Be sure the fuel line is the exact same size (id and od) as the one you are replacing. I had purchased a Fuel line from my local dealer - and after a few hours I figured out that it was the wrong size! He simply cut some line from a spool he had. Didn't bother to look it up! The line from this site was perfect! The id is important because the line has to Compress to go through the hole.
The machine was offered for free on FB marketplace. The person tried a rebuild of the carb, but could not figure out how to connect the fuel line, which feeds from the tank above the carb. I couldn’t either, so I went to a local parts dealer, who could not find a diameter the same size (it’s tiny). I assumed there may have been a fitting in the tank, but if so, it was absent. The only parts that were found in the tank: a large filter in a 3/4”piece of larger tubing and this tiny fuel line was inserted into the other end. The resulting arrangement was long enough to reach the hole in the tank.Since the machine looked spectacularly clean, I used these parts to make it run.
1. Using diagonal cutters, I cut a very sharply angled end on the small line.
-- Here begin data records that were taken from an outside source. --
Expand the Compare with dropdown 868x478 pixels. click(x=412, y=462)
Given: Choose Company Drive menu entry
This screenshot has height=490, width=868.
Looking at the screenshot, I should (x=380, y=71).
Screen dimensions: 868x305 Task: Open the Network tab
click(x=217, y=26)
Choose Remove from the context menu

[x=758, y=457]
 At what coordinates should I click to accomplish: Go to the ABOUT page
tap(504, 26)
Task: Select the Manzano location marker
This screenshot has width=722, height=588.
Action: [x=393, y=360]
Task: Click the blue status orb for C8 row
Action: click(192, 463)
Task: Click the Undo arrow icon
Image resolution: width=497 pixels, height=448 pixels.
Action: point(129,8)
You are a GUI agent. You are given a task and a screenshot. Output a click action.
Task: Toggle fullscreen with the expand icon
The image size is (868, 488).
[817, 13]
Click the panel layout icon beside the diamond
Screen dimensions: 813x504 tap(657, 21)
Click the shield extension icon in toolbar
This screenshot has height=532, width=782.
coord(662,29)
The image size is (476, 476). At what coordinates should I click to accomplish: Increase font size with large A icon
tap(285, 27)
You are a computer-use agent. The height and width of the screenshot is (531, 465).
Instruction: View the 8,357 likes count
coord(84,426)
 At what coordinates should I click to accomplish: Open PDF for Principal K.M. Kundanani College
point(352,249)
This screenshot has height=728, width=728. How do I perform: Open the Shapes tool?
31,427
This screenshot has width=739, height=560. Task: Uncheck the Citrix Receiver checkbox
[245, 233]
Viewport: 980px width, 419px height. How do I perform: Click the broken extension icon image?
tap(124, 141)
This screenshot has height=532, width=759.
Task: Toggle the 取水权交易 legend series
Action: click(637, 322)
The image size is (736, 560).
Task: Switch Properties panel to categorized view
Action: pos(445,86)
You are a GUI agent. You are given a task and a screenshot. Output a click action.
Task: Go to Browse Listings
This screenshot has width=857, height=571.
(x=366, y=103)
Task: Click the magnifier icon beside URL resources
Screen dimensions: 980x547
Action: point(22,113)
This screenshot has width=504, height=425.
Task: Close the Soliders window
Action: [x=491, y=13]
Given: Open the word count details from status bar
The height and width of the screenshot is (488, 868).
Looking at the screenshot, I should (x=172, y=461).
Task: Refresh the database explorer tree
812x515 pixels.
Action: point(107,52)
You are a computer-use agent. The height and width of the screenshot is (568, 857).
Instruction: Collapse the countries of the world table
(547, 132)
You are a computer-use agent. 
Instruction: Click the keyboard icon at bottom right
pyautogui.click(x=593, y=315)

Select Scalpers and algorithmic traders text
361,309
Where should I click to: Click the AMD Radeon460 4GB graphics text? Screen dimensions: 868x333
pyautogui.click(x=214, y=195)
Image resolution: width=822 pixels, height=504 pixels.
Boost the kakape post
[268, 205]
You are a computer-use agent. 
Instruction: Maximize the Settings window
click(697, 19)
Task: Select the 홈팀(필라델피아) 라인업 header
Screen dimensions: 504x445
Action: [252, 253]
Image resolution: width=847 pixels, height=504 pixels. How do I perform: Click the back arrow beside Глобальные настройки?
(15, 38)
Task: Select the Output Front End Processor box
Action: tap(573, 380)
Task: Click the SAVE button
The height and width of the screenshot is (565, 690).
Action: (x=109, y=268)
2. I generously lubricated the new line and the hole in the tank. I then took angled end of the new line and inserted it into the hole. Using a screwing type motion , I slowly worked it into the tank, using generous amounts of lubricant, until the line was far enough into the tank to grab from the fill hole with needle nose pliers. I then pulled and twisted until the line came out of the top of the tank.
3. I cut the angled end square at this point. I then inserted the filter into the larger tubing the cut about an inch longer than the filter Barb.I then lubed the larger line and the smaller line and pulled the line back into the tank from the bottom until the filter laid flat on the bottom of the tank.
4. At this point, I cut the end of the small line so that about an inch protruded from the bottom of the tank. I then re-lubed that line and inserted into a well lubricated length of larger line of sufficient length to reach the inlet on the carb.
About the carb: the donor of the machine had apparently attempted a rebuild. While it was very clean, he assembled it incorrectly. The metering diaphragm was pinched and he left off two of the four screws which held it together. I disassembled it, and using the correct parts assembled in the correct order, (there are parts for multiple applications included in the kit), mounted it back to the machine, and after about six or eight pulls, it roared to life. I did not get into the jets etc, because they seemed to work. This Walbro carb only has one inlet and no purge bulb, and after adjusting the carb it starts on the third pull every time using the choke as it was designed to.
Straight forward, trick for the piston ring was to cut a soda can to make a sleeve that could be wrapped around the piston ring. A bit of duct tape with a tab held it shut until the piston was in position then it was easily removed as the piston was slid in.